→ TASK DIRECTIONS
Copy out the material below word for word, without the pictures.
*****
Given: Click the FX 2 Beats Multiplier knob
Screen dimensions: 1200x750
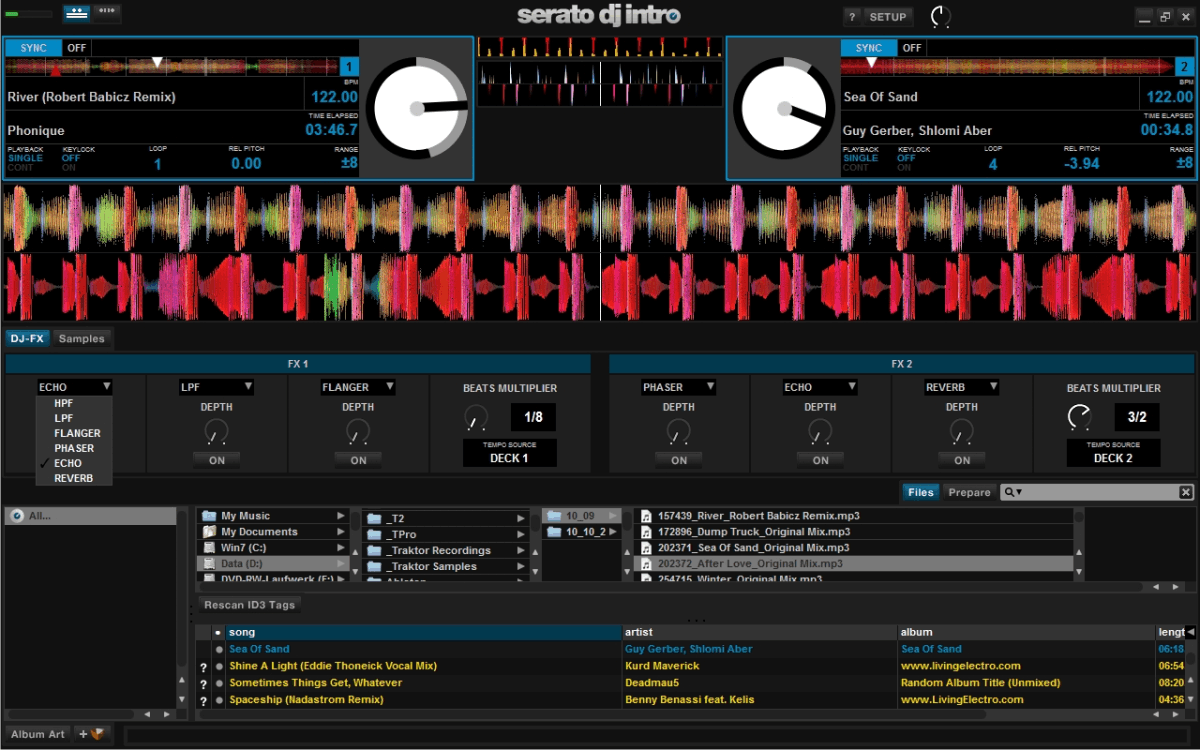Looking at the screenshot, I should (x=1079, y=417).
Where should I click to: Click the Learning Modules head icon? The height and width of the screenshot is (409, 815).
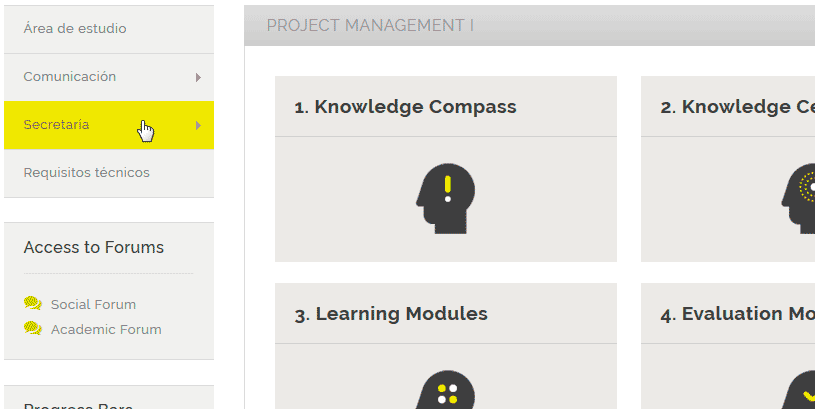[445, 390]
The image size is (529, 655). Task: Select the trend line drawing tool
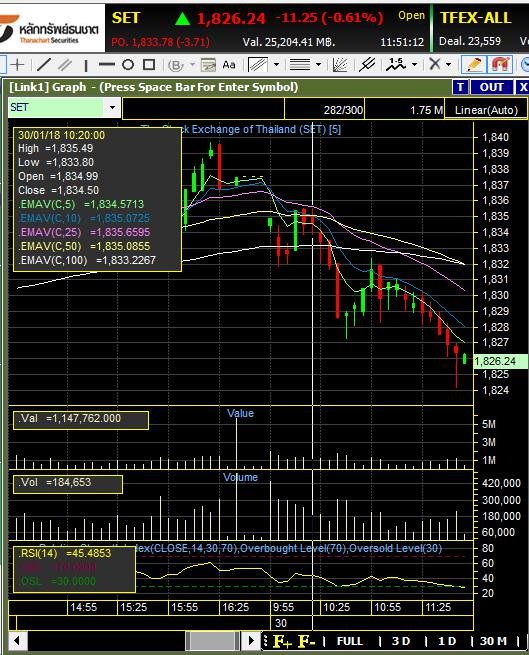click(x=43, y=65)
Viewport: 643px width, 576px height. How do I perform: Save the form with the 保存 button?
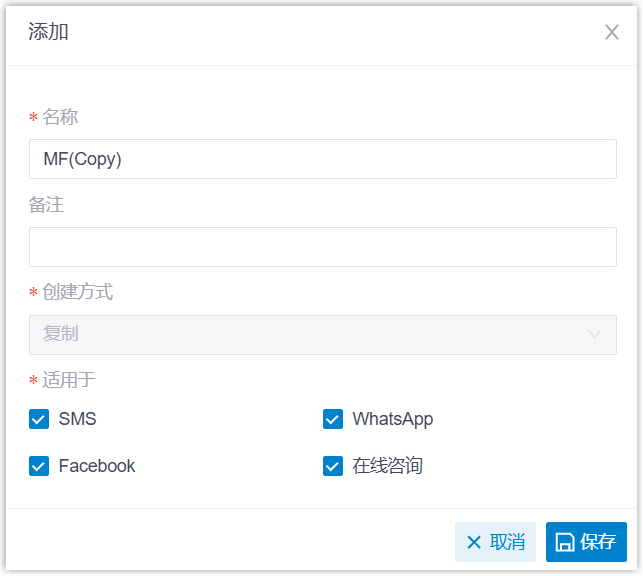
*****
→ REPLY TO THE TASK
Given: Click the FX 2 Beats Multiplier knob
Screen dimensions: 1200x750
Looking at the screenshot, I should (x=1079, y=417).
Where should I click to: Click the Learning Modules head icon? The height and width of the screenshot is (409, 815).
[445, 390]
The image size is (529, 655). Task: Select the trend line drawing tool
click(x=43, y=65)
Viewport: 643px width, 576px height. How do I perform: Save the form with the 保存 button?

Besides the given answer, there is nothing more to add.